(Text block):
----
Insert/Delete/Update

Adding generic methods for inserting, updating and deleting records in reference tables completes the foundation for retrieving and maintaining reference data.

    public static void InsertMember(object data)
    {
        using (HuagatiResDataContext dc = HuagatiResDataContext.GetDC())
        {
            dc.GetTable(data.GetType()).InsertOnSubmit(data);
            dc.SubmitChanges();
        }
        ExpireFromCache(data.GetType().Name);
    }
    public static void DeleteMember(object data)
    {
        using (HuagatiResDataContext dc = HuagatiResDataContext.GetDC())
        {
            dc.GetTable(data.GetType()).Attach(data);
            dc.GetTable(data.GetType()).DeleteOnSubmit(data);
            dc.SubmitChanges();
        }
        ExpireFromCache(data.GetType().Name);
    }
    public static void UpdateMember(object data)
    {
        using (HuagatiResDataContext dc = HuagatiResDataContext.GetDC(false))
        {
            string whereClause = null;
            object[] pkValues = dc.GetPKMembers(data, out whereClause);
            object existingEntity = dc.GetTable(data.GetType()).Where(whereClause, pkValues).Select("it").ToList()[0];
            dc.CopyDataMembers(data, existingEntity);
            dc.SubmitChanges();
        }
        ExpireFromCache(data.GetType().Name);
    }
    private static void ExpireFromCache(string typeName)
    {
        //load list of reftables if not already loaded
        LoadReftables();
        //get the table code
        string tableCode = null;
        lock (_referenceData)
        {
            try
            {
                ReferenceTable refTable = _referenceData.Single(rtb => rtb.ClassName == typeName);
                tableCode = refTable.Code;
            }
            catch {}
        }
        //find any cache entries for this table and kick them out
        if (tableCode != null)
        {
            Cache pageCache = System.Web.HttpContext.Current.Cache;
            foreach (DictionaryEntry cacheItem in pageCache)
            {
                if (((string)cacheItem.Key).StartsWith(tableCode))
                {
                    pageCache.Remove((string)cacheItem.Key);
                }
            }
        }
    }
 

Synchronization

In order to synchronize lists of entities, or members values between two instances of an entity class I have written a couple of extension methods for handling synchronization. It is not really related to dynamic linq, but the UpdateMember method in the example above makes use of one of these synchronization functions; CopyDataMembers so I am including my linq synchronization extension functions here too.

using System;
using System.Data;
using System.Linq;
using System.Linq.Dynamic;
using System.Data.Linq;
using System.Data.Linq.Mapping;
using System.Collections;
using System.Collections.Generic;
public static class LinqSync
{
    public static void SynchronizeMembers(this HuagatiResDataContext dc, Type entityType, IList existingSet, IList updatedSet)
    {
        SynchronizeMembers(dc, entityType, existingSet, updatedSet, null);
    }
    public static void SynchronizeMembers(this HuagatiResDataContext dc, Type entityType, IList existingSet, IList updatedSet, string syncChildMembers)
    {
        foreach (var existingEntity in existingSet)
----
[Items from a data source]

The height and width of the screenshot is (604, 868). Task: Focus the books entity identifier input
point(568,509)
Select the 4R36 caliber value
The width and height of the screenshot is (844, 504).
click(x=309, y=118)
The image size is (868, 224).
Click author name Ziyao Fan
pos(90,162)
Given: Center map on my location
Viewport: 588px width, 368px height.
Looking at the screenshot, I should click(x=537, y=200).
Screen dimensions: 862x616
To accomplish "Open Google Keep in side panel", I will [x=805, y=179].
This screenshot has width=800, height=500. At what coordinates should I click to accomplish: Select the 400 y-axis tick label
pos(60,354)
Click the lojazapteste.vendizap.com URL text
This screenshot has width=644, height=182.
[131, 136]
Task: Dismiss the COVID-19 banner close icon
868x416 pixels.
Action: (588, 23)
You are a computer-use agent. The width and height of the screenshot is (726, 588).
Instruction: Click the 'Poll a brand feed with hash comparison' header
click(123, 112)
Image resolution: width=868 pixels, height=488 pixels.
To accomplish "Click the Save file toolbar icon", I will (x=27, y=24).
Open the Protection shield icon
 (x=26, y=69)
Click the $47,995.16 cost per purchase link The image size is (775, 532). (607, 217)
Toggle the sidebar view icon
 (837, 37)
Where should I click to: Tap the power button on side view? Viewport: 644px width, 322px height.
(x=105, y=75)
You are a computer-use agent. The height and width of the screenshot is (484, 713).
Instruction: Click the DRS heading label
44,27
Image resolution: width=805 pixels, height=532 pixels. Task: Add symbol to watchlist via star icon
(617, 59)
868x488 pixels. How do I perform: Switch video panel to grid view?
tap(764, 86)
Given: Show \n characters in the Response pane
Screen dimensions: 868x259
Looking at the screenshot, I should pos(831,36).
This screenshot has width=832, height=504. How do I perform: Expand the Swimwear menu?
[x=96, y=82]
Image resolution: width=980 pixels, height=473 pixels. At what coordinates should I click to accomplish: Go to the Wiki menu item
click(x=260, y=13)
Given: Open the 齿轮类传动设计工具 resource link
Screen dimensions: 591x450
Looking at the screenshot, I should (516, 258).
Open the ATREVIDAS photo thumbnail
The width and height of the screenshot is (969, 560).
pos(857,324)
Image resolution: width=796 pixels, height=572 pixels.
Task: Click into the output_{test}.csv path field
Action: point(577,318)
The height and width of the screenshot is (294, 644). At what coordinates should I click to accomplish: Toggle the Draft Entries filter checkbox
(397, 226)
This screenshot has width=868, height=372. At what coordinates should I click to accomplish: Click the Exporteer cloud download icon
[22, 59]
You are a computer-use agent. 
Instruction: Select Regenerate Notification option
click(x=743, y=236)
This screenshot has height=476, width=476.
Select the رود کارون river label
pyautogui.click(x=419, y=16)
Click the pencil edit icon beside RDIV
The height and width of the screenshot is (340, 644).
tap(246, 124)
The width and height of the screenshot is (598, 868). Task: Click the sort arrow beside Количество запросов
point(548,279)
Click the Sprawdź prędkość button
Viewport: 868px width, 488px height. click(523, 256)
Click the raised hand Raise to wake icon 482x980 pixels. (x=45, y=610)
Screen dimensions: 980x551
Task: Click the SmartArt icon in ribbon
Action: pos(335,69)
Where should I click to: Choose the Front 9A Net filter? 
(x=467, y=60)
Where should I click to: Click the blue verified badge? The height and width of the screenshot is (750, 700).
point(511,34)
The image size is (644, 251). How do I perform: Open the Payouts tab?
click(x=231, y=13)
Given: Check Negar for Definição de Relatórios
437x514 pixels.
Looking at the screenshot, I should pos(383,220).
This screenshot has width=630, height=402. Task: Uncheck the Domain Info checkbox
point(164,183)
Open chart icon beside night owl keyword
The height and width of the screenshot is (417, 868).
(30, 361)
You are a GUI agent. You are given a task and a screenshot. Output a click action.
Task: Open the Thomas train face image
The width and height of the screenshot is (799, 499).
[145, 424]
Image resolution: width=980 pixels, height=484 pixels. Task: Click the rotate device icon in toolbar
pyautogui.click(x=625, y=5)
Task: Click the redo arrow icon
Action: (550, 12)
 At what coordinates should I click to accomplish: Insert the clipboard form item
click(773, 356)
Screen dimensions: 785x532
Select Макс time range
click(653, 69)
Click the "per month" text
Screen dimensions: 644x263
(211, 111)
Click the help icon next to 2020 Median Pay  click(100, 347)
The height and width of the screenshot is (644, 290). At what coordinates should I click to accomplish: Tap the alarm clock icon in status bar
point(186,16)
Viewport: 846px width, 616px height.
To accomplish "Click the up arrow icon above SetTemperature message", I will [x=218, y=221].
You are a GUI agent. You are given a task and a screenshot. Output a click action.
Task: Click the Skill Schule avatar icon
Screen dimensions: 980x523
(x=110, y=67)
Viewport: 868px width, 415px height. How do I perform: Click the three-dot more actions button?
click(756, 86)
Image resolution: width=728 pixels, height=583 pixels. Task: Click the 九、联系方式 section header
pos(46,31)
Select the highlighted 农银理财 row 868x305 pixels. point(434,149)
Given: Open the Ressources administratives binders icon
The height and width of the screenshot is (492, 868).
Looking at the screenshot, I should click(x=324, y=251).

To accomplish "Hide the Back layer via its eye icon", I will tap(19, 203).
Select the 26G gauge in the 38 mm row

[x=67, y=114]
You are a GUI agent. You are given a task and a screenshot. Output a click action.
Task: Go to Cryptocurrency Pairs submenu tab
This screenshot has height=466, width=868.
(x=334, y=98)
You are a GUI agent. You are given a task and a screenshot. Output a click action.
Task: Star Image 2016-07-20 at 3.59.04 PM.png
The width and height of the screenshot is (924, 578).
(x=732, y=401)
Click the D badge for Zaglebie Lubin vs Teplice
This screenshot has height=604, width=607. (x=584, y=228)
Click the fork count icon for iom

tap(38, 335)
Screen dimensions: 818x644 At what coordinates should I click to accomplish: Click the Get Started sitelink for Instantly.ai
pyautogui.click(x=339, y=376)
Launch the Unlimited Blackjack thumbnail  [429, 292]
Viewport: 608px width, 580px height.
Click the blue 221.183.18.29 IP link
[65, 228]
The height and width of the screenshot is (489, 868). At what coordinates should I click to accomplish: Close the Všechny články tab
----
(Problem details): Extend the text on reference-table updates and LINQ synchronization, starting right after its last line. These data were taken from a separate source.

(Reply to the exercise):
        {
            try
            {
                //find corresponding record in edited list
                string whereClause = null;
                object[] pkMembers = GetPKMembers(dc, existingEntity, out whereClause);
                IQueryable matchingEntity = updatedSet.AsQueryable().Where(whereClause, pkMembers).Select("it");
                var updatedEntity = matchingEntity.ToList()[0];
                //remove from edited list
                updatedSet.Remove(updatedEntity);
                //sync with existing item
                CopyDataMembers(dc, updatedEntity, existingEntity);
                if (syncChildMembers != null && syncChildMembers.Length > 0)
                {
                    //sync child tables
                    SyncChildTables(dc, updatedEntity, existingEntity, syncChildMembers);
                }
            }
            catch (ArgumentOutOfRangeException)
            {
                //item was removed in the updated collection
                dc.GetTable(entityType).DeleteOnSubmit(existingEntity);
            }
        }
        //remaining entries in edited list are new. add for insert
        dc.GetTable(entityType).InsertAllOnSubmit(updatedSet);
    }
    private static void SyncChildTables(HuagatiResDataContext dc, object updatedEntity, object existingEntity, string syncChildMembers)
    {
        string[] childMembers = syncChildMembers.Split(",".ToCharArray());
        foreach (MetaDataMember mem in GetAssociatedMembers(dc, existingEntity))
        {
            foreach (string childMemberName in childMembers)
            {
                if (childMemberName == mem.Name && mem.StorageAccessor.HasValue(updatedEntity))
                {
                    if (mem.Association.IsMany)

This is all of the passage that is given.